Posted: Mon Jul 18, 2011 12:24 pm
by ClockWise
I read "The Traveller" by John Twelve Hawks. It's not a travelogue or a travel book of any sort, but rather a science-fiction book about people who can "travel" to other worlds/dimensions and the shadowy government agency that seeks to kill them (to prevent them from spreading any heretical ideas). Fun, trashy stuff.

Posted: Tue Aug 23, 2011 4:56 am
by ClockWise
During vacation I read:

The first in George R. R. Martin's "Song of Fire and Ice" series, "A Game of Thrones." I dug it. Not usually a fan of the Fantasy genre (though lord help me, I have tried to be), but the story was well-written and epic. I find it tough to care about "epic" fantasy unless the characters are compelling, and almost all of the characters in Martin's book were. Good for him. I understand that HBO has produced a very good TV series based on this first book. I like that... it's the way we always say that this sort of thing should be adapted - one TV season for each book. I look forward to watching.

Poul Anderson's "Starfarers." I'm not a big Fantasy fan... but I am a fan of Science Fiction! Anderson wrote wonderful hard SF. This book was no exception, but as usual his characterization is bad, bad, bad. Oh Christ, his characters made me cringe. That failing was pretty common in SF from that generation (though "Starfarers" was a later book, Anderson was an early star in the genre).

Posted: Fri Sep 09, 2011 2:33 pm
by ClockWise
Oh wow, the Podcast edition of CBC's "Writers and Company" is presently featuring an archival interview (from 1993) with SF legend Ursula K. Leguin.

http://www.learnoutloud.com/Podcast-Dir ... cast/30141

Look for the August 28 episode.

Posted: Wed Oct 12, 2011 1:02 pm
by ClockWise
Margaret Atwood has just published a book of essays... about Science Fiction.

http://www.randomhouse.com/book/205858/ ... ret-atwood

How interesting. Atwood has, of course, published three very nice SF novels herself: The Handmaid's Tale, Oryx and Crake, and Year of the Flood.

Atwood is often called our (Canada's) best living writer. She is certainly our best hope for a Nobel Prize, considering her international audience.

Re: What are you reading?

Posted: Fri Nov 04, 2011 1:00 pm
by ClockWise
My latest book orders have been interrupted by another black hole. China Post hasn't delivered anything in a month. Eeep.

But I did manage to receive (and read) James Blish's "A Case of Conscience." It's another early Hugo winner for Best Novel. Originally published as a novella, it is divided into two parts.

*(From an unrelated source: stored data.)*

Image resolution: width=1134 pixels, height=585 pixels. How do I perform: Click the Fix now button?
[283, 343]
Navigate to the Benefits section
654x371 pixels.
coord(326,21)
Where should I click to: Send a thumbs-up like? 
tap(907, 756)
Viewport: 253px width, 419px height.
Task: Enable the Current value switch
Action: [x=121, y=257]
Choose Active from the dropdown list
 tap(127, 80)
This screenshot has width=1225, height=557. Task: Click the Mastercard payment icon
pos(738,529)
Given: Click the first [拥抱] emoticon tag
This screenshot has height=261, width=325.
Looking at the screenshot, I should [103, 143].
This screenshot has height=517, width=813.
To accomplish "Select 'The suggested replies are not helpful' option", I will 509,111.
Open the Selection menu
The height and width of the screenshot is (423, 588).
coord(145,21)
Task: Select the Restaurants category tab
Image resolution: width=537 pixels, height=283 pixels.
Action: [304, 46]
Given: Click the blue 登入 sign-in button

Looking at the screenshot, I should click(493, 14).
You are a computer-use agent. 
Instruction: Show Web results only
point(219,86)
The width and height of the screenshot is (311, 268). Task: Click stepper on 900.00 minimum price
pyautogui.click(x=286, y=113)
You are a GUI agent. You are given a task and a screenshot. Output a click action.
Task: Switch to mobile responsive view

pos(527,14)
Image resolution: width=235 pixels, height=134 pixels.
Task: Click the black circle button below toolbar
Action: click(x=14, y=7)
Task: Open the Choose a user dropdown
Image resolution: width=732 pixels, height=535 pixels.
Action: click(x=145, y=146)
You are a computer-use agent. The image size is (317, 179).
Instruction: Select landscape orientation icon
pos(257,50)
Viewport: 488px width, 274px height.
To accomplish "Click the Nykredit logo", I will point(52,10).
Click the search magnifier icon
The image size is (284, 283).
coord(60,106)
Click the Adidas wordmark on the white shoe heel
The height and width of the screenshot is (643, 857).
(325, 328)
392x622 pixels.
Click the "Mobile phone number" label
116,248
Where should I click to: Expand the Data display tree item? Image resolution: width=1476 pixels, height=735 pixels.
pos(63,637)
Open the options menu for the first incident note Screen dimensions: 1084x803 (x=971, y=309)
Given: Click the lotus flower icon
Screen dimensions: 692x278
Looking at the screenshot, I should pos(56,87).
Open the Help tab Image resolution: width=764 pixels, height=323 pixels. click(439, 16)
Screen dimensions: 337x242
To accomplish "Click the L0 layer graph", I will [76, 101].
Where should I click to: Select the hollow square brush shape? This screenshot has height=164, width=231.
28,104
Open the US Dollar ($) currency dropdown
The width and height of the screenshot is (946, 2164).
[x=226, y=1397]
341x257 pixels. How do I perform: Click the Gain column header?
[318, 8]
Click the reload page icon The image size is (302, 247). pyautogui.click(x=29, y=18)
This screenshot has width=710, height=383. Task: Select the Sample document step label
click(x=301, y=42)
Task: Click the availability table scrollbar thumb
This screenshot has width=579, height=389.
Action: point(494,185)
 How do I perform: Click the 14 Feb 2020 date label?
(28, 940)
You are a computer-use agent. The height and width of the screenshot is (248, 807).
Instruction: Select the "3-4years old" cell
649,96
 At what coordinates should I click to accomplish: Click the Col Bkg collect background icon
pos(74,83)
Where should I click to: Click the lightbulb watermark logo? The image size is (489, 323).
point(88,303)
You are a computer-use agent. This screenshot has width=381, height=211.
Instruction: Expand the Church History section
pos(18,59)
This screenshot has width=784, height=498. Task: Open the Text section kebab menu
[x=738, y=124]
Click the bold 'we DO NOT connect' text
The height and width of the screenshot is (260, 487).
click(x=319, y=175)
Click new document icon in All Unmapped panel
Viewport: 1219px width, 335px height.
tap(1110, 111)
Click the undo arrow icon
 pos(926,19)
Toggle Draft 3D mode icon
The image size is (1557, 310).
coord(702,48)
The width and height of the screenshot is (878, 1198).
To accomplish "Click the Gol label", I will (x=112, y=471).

The first, which comprised the original novella, is wonderful and the second is rather dreadful.

The story concerns a Jesuit priest who travels on an expeditionary mission to an alien planet to determine if the planet is suitable for colonisation/trade/exploitation. A much better Catholic SF story is "A Canticle for Leibowitz" which I mentioned earlier in this thread.

Embarrassingly, I also read a further FOUR Deep Space Nine books. No more SF for me.

Re: What are you reading?

Posted: Wed Nov 16, 2011 2:22 pm
by ClockWise
I read Atwood's third book, "Lady Oracle."

It's a funny book about a young woman who struggles to overcome a poor relationship with her mother and her own low self-esteem. The humour comes from her struggles to hide her past from the steady streem of oddballs and idiots she encounters in Canada and England.